Agency propositions: Everything we’ve learnt from 11 years looking at them

We look at new business propositions day in, day out - you know, the one-liners agencies like yours send to your dream clients in the hopes of getting their attention. But we don’t just see the propositions themselves, we also get to see the impact they have on new business efforts. So over the years, we’ve learnt a thing or two about what works and what doesn’t.

Here’s how to get started creating a client-wowing proposition…


When brainstorming ideas it’s easy to get lost in the excitement of alliteration and buzzwords and forget what a proposition actually is. After 11 years in the business, this is how we define it: A believable summary of the most persuasive reasons people should notice and buy from you. It sounds simple, but it’s important to have this front of mind when you’re writing yours.


A proposition is what helps you cut through the noise. And with more than 20,000 agencies in the UK alone, there’s plenty of noise out there. The ongoing economic uncertainty is making competition for new clients stiffer than ever, meaning nailing your proposition is even more essential. Plus, as in-house teams become increasingly sophisticated, your proposition is the tool to demonstrate your value over, not just other agencies, but internal teams too.

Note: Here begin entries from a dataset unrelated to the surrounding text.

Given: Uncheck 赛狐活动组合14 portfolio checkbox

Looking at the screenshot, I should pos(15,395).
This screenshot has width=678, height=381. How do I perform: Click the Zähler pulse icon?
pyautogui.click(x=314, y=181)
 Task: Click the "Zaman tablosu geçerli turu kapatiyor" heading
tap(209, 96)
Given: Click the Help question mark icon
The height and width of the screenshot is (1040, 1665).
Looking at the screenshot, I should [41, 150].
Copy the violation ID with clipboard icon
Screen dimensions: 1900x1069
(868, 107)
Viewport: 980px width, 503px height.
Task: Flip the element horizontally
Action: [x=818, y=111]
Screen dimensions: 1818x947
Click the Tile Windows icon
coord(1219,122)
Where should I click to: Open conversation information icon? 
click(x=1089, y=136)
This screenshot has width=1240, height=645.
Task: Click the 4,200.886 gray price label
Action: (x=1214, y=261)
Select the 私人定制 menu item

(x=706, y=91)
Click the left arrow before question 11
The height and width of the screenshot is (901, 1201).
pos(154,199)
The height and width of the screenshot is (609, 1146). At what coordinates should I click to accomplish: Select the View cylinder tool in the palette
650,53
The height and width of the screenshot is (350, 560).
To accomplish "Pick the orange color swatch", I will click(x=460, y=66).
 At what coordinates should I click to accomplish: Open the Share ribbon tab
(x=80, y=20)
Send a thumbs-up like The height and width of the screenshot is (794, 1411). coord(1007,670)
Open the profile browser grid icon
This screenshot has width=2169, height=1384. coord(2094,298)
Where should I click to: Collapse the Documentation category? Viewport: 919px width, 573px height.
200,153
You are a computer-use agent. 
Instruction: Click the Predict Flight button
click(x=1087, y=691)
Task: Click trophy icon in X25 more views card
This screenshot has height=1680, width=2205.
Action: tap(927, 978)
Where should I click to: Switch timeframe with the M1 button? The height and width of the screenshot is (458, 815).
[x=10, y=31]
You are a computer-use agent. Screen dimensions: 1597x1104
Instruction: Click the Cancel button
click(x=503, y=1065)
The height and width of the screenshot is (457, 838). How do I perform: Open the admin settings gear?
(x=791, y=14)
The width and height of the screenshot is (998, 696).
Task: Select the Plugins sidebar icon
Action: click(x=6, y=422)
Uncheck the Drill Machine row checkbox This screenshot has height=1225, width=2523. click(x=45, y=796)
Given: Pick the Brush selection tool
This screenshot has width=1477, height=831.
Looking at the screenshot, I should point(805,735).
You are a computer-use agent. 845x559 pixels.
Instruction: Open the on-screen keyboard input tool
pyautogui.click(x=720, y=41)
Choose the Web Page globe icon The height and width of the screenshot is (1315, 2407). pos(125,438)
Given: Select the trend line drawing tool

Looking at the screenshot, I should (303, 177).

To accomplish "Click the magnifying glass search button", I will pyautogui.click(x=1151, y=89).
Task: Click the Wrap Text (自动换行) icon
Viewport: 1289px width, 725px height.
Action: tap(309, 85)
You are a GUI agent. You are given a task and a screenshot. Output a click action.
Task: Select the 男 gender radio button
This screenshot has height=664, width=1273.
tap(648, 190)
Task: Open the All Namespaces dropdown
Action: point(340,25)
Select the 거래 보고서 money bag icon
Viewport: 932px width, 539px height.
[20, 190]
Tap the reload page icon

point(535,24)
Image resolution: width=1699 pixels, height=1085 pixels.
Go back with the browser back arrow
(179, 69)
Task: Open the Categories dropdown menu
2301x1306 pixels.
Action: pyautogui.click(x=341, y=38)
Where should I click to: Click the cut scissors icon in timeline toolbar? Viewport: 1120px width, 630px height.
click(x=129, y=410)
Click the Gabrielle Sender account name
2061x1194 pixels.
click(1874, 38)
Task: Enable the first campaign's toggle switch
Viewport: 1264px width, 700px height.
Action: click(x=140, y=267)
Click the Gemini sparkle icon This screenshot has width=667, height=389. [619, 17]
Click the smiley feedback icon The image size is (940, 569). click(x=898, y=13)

Like an elevator pitch on steroids, your proposition is your chance to get your agency’s value across in as short a time as possible. You’ll probably have a prospect’s attention for 30 seconds on a call and even less while they scan their inbox, so there’s no time for fluff. It’s important that clients immediately understand what you do and the impact you could have on their business.

Everything else should be saved for your website – how you were founded, your values and your processes can all live on your ‘about’ page. We get it can be tempting to include these things as part of your value proposition, but it’s very rare that any of these are the reason a client chooses you. What wins over a prospect is the results you get for them, so make sure you focus on that.

This is how we define it: A believable summary of the most persuasive reasons people should notice and buy from you.


Buzzwords aren’t all bad, when used carefully they can help demonstrate that you’re across the latest client trends and priorities. But what they don’t do is help you stand out – the whole purpose of a value proposition.
Whatsmore, they’re completely meaningless without proof, so if you’re including them you better back it up. For example, don’t just say you’re innovators, creators or distributors. Prove it. Tell your clients what you’re doing that’s innovative, rather than just making empty claims like your competitors.


What’s the one thing you do really well? Whether most of your successful projects were addressing a certain client challenge or working with companies from a particular sector, highlighting this in your value proposition will help you connect with prospects. If you’re stuck for inspo, take a look at past case studies and identify the common themes, then make sure you include them in your proposition.


You might provide multiple services, but centring your proposition around one core offering is the way to ensure you have greater cut-through with prospects. It doesn’t mean that you can’t tell them about all the wonderful services you offer later on, but the only way to get your foot in the door is by being super specific with what you’re saying upfront.

Tailor your proposition to who you’re targeting at the time. For example, if you offer both brand strategy and creative services but are reaching out to the Head of Marketing, you’ll want to lead with your strategy skills and leave your amazing designs for later. Remember, it doesn’t have to be a one-size-fits-all proposition, you can create alternatives for when you’re speaking to different job titles and different brands.


A good starting point is to look at your current mix of clients and identify the type of work you’d like to replicate. Consider what work you do for your top clients and ask them how they perceive you as an agency. This can help highlight how brands initially engage with you and therefore, which service you should be ramping up in your proposition. It’s also worth using your current clients and wider team as a sounding board for your ideas before heading out into the real world with your shiny new words.

It’s not easy to get it right, but don’t let that deter you. Yes it takes some real thinking upfront, but boy does it pay off. Nail your proposition and you’ll be one step closer to winning the business you need and working with the clients you want.